## Stored items from a collection

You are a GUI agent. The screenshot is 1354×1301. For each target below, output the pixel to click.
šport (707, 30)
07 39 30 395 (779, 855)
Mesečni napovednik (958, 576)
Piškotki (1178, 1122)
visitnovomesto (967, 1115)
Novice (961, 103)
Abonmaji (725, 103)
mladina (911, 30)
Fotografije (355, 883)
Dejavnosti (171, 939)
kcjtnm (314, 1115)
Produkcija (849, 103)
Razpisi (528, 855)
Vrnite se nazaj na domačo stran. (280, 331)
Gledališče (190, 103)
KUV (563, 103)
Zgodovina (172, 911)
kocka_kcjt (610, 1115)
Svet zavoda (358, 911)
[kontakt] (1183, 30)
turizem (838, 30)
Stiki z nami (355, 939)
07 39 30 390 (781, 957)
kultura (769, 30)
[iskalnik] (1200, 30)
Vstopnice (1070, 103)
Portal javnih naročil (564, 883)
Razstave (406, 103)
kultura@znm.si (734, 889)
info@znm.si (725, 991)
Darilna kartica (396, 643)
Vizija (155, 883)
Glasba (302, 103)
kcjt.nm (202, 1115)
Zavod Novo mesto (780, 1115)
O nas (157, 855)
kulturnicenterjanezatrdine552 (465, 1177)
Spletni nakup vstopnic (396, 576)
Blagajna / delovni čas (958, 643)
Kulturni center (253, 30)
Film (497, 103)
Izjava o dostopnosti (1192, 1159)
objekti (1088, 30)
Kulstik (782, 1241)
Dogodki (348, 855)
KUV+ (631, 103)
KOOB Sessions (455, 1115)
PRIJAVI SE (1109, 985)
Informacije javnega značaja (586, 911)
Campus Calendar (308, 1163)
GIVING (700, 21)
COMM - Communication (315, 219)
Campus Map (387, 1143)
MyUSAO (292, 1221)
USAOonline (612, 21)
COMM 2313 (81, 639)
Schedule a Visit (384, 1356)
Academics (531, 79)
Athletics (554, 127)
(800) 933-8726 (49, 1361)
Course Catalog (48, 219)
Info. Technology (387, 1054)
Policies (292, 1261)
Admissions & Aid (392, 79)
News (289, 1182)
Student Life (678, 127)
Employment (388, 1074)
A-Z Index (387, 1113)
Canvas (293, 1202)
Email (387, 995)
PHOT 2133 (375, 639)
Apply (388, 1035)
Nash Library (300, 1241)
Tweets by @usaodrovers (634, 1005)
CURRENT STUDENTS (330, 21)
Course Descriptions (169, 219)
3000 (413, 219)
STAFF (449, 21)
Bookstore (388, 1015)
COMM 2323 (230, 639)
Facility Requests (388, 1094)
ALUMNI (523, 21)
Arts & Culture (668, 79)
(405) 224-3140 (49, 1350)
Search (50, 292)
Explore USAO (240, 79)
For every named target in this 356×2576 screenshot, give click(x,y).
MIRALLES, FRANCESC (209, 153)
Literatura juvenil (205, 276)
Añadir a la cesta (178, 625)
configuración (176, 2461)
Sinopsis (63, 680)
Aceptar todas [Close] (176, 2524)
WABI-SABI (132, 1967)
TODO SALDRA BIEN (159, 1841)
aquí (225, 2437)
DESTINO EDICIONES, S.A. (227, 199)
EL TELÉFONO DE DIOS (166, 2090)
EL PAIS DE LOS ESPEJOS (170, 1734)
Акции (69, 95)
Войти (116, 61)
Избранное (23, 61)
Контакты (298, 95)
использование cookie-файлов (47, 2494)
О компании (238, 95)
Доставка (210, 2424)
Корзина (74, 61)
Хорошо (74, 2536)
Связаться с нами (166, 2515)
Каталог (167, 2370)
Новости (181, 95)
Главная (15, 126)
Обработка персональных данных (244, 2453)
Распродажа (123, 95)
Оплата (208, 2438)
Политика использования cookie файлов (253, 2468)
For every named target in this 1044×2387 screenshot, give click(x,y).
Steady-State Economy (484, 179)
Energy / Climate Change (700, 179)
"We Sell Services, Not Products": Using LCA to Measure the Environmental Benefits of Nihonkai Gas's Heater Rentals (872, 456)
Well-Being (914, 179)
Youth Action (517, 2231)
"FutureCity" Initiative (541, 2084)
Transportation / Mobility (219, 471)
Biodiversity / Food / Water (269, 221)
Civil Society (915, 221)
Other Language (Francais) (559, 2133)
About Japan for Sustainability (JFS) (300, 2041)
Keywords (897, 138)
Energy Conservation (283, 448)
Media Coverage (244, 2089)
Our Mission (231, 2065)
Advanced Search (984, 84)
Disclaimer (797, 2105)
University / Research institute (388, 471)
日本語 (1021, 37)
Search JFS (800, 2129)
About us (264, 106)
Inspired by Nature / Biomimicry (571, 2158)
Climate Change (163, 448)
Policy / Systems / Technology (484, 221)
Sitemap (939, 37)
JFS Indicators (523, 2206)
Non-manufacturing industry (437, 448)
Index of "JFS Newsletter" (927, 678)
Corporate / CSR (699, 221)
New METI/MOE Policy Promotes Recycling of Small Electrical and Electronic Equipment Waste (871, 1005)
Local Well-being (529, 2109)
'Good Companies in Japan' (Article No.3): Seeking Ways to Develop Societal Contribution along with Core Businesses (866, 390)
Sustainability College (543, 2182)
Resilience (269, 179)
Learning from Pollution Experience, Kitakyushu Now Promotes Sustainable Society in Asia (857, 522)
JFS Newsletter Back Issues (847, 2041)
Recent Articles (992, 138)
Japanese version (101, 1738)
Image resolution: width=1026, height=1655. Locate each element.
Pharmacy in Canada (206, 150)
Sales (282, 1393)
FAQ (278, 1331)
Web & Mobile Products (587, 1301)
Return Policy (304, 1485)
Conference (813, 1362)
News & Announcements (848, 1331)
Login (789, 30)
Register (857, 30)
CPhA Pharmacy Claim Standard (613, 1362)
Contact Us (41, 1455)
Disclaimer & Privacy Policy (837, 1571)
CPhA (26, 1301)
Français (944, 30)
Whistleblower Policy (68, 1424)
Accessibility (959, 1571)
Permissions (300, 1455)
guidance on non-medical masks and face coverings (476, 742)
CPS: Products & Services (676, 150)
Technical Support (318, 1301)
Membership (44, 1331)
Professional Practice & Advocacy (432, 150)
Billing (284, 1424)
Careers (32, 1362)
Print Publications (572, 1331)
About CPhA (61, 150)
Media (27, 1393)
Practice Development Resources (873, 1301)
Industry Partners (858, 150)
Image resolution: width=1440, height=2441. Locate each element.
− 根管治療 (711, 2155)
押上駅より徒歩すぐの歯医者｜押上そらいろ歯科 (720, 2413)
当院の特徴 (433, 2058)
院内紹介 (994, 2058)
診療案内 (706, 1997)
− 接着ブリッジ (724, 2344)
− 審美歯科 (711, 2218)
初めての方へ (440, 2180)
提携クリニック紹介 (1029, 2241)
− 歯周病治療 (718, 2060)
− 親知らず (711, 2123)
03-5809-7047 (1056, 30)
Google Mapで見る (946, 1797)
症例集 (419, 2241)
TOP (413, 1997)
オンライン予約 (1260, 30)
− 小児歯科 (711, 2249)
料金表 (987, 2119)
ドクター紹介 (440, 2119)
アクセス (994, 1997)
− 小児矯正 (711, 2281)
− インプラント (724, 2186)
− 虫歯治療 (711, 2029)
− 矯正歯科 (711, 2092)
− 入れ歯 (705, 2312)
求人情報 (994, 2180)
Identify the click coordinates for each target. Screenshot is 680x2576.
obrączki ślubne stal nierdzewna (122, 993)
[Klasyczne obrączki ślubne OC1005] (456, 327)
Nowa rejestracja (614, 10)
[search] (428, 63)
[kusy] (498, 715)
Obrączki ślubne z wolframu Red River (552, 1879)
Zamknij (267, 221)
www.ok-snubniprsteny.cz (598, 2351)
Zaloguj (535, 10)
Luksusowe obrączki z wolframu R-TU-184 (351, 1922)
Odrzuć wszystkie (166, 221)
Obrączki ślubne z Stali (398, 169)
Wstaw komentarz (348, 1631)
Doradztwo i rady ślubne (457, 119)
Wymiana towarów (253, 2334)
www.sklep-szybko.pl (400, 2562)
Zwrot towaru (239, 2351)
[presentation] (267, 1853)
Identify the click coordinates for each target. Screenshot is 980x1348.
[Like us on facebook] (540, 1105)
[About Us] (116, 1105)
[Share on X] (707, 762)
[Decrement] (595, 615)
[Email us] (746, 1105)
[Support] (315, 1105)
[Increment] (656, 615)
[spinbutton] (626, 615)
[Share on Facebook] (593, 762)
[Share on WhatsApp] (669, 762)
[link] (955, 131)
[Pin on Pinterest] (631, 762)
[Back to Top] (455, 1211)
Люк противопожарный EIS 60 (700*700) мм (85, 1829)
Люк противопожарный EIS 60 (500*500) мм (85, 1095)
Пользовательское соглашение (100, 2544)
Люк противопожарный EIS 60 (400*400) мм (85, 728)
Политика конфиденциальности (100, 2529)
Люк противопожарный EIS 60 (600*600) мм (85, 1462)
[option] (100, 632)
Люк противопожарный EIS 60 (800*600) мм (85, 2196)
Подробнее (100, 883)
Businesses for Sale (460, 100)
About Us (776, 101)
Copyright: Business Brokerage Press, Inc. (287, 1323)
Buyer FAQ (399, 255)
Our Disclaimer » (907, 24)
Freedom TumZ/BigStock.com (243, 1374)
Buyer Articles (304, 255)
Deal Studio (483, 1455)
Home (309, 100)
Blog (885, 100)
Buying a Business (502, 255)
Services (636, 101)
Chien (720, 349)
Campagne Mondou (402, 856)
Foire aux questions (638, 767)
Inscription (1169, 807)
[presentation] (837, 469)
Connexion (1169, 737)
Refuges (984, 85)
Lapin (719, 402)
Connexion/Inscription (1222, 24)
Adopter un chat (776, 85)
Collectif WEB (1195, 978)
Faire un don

## Aim
Set out the lines running from the start of the records through the line with "Produkcija (849, 103)" as a numbered list, leaving out any blank lines.

## Reply to the exercise
1. You are a GUI agent. The screenshot is 1354×1301. For each target below, output the pixel to click.
2. šport (707, 30)
3. 07 39 30 395 (779, 855)
4. Mesečni napovednik (958, 576)
5. Piškotki (1178, 1122)
6. visitnovomesto (967, 1115)
7. Novice (961, 103)
8. Abonmaji (725, 103)
9. mladina (911, 30)
10. Fotografije (355, 883)
11. Dejavnosti (171, 939)
12. kcjtnm (314, 1115)
13. Produkcija (849, 103)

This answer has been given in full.